» **SELECTED TEXT**:
•••
It’s disappointing enough having so many separate local authorities arguing with each other over Cambridge’s future. It’s even more frustrating when authorities won’t even listen to themselves – and public safety gets put at risk as a result.
Here’s an example. Hills Road and Queen Edith’s Way are both receiving considerable attention from the County Council’s Cycling team, as a means of improving access to the Biomedical Campus. It took three years to build the Hills Road cycleways at a cost of nearly £2 million and there are discussions underway to replicate that model along the length of Queen Edith’s Way. The junction between the two is of course critical, and a recent major building development application there is probably the last thing that anyone needs.
So you might think that when the planning application was received for the building work, the County Council’s Highways team could be relied on to point out what an acutely important and constrained location it is for pedestrians, cyclists, buses and emergency vehicles.
We’ve all seen the kind of thoughtless pavement blocking by building contractors which has broken out like a rash across the city. So you might expect that the Highways team would request a specific condition to be included in any planning approval for the site, forbidding any blockage of the pavements, cycle paths or roads.
•••
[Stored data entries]
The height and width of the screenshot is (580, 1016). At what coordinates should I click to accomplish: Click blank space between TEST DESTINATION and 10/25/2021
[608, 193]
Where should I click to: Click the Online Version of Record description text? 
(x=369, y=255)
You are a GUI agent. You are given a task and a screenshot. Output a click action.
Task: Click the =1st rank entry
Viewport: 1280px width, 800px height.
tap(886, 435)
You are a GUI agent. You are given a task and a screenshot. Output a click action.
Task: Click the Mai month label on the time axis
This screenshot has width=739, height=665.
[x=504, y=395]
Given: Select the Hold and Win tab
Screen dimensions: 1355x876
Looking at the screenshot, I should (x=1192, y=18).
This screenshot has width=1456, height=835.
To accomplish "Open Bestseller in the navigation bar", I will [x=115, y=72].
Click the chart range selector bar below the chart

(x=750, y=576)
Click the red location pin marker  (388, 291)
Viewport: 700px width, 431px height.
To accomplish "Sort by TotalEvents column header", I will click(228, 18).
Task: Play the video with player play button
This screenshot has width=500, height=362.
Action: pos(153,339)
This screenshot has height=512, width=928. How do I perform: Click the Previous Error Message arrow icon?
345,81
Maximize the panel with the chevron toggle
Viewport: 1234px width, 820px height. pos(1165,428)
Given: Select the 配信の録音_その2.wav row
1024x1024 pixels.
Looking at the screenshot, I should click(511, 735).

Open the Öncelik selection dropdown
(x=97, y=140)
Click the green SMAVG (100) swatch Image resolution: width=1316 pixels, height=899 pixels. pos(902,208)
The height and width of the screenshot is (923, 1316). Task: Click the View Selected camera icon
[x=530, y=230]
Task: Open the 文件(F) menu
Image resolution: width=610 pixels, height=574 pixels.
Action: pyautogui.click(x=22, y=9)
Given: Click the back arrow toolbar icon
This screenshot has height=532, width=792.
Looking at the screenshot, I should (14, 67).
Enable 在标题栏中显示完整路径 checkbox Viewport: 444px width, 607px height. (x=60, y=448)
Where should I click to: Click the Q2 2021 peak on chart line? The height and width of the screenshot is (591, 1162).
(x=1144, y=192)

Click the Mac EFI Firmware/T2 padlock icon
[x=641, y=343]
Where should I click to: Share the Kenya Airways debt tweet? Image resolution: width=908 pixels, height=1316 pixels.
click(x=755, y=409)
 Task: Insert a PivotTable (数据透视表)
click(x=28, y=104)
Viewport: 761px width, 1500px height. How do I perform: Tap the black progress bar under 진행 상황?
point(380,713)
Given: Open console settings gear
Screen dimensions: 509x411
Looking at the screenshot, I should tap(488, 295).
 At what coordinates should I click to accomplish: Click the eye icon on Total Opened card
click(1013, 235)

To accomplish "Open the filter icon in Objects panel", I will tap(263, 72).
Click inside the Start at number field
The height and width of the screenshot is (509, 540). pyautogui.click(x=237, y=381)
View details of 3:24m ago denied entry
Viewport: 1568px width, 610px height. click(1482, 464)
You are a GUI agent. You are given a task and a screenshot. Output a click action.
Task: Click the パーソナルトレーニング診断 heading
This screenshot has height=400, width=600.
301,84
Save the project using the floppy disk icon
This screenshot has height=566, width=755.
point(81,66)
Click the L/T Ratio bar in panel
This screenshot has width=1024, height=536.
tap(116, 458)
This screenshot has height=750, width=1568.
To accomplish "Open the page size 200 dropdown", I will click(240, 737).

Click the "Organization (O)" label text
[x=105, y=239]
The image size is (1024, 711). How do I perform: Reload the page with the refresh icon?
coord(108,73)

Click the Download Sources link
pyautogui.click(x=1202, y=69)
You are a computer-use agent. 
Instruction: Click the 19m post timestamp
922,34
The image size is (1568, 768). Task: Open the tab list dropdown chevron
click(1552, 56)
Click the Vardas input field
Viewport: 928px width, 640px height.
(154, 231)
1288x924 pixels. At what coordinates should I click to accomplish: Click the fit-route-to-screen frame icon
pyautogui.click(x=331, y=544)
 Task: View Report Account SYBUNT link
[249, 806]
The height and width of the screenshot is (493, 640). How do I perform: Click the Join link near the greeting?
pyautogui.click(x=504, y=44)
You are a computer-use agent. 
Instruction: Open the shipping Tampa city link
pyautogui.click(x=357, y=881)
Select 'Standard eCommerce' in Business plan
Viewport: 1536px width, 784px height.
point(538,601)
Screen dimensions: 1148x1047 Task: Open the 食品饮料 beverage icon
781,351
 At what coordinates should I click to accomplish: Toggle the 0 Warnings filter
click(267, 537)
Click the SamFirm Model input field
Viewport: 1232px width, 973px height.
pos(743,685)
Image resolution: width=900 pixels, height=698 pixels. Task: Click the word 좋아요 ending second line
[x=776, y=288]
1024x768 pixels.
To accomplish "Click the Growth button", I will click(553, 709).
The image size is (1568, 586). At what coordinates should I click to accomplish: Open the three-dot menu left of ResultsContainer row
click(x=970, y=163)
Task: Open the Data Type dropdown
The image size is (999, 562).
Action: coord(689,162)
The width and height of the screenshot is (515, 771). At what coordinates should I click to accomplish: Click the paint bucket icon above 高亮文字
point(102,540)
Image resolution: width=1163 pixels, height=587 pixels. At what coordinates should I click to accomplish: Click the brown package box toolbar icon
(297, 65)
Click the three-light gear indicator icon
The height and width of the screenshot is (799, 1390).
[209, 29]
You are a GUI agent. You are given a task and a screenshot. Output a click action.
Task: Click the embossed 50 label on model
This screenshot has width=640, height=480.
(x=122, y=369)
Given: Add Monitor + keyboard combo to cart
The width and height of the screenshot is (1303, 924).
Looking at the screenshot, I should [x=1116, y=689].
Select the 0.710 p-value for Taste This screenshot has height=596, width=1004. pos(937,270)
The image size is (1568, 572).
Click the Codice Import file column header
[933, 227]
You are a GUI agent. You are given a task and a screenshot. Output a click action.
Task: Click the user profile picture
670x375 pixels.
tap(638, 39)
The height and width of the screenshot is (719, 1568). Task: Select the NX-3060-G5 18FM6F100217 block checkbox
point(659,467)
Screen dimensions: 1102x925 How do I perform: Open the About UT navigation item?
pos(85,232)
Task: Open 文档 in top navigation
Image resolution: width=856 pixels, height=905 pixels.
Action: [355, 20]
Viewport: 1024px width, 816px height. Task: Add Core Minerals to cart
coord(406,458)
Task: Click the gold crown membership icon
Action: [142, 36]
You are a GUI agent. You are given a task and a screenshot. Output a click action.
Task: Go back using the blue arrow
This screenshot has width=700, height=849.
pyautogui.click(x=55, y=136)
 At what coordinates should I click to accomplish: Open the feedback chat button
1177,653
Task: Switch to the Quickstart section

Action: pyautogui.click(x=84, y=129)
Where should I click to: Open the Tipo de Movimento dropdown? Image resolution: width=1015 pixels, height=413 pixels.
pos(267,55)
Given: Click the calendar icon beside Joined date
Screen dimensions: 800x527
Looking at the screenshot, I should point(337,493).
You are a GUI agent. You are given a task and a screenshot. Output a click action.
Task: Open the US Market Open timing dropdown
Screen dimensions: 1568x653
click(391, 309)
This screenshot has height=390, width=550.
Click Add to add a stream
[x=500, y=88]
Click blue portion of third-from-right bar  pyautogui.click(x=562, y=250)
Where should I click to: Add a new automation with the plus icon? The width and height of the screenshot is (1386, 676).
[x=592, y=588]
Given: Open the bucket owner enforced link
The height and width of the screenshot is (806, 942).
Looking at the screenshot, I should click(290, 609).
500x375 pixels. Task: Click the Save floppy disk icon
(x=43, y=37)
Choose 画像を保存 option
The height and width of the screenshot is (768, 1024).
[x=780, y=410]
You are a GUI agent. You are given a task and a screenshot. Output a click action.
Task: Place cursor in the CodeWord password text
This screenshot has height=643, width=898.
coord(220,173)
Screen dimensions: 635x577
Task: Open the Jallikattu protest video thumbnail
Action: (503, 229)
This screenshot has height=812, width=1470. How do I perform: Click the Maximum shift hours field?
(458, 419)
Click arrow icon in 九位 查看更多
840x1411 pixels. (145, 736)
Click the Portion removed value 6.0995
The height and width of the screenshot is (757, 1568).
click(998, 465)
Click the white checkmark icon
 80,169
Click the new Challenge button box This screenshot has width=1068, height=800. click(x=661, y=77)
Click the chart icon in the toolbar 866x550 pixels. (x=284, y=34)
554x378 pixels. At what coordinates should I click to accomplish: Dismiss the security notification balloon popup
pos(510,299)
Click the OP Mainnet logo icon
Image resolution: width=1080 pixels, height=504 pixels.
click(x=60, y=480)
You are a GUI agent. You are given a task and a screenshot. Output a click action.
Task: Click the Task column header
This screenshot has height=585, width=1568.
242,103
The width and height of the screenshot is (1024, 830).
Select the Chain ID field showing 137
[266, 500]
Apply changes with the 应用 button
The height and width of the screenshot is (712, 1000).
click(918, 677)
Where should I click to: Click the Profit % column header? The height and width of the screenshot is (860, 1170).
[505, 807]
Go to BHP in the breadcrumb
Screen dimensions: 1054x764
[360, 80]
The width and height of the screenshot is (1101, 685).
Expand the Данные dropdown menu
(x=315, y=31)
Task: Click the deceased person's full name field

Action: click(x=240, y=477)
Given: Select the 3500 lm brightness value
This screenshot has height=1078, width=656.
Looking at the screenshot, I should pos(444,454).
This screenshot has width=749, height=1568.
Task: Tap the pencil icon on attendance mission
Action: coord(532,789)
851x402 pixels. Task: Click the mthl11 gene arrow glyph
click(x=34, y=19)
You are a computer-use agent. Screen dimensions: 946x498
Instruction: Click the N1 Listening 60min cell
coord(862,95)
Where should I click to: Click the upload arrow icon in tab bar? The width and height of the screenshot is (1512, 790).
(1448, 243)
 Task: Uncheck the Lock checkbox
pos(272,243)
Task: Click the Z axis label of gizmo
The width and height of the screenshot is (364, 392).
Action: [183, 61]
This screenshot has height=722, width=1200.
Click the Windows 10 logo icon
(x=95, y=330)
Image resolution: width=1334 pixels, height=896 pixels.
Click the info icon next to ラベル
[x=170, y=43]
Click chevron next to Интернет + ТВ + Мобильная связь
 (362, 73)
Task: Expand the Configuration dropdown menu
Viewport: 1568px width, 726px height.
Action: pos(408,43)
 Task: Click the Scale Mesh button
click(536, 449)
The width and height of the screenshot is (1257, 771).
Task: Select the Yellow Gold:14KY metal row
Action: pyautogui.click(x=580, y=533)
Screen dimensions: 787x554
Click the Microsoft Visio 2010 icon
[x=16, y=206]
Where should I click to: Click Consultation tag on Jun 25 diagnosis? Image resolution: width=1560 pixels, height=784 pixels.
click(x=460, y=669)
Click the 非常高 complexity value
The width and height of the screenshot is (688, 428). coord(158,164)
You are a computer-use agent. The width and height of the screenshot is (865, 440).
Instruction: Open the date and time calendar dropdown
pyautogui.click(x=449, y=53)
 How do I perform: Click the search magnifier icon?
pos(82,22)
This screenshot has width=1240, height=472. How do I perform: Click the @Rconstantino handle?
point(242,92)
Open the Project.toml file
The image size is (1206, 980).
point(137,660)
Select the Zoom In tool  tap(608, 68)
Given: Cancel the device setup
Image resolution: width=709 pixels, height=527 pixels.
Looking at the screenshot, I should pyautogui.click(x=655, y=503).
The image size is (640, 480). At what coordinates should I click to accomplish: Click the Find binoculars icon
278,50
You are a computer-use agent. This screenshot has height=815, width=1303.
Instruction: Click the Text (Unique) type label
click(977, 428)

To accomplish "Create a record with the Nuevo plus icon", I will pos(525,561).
•••
» **EXERCISE REQUIREMENTS**:
1 > In the piece on the Hills Road and Queen Edith's Way junction, how long did the Hills Road cycleways take to build, and what did they cost?
2 > Resume the piece on the Hills Road and Queen Edith's Way junction, picking up right after its final sentence.

» **ANSWER LIST**:
1 > They took three years to build, at a cost of nearly £2 million.

2 >
And there was a specific request from the Cycling team to the Highways team for this site to be given proper protection during the construction process. So you would definitely assume that would be respected and acted on.
You would be wrong on all three counts.
If the planning application continues without further comment by the Highways team, the safety of everyone using that route will be compromised. It’s bad enough that residents have to provide so much scrutiny of council proposals (for example, the City Council hasn’t replaced its cycling officer, leaving Camcycle volunteers to do much of the scrutiny). But you’d hope that officers would at least listen to the experience and insights of their own colleagues down the corridor.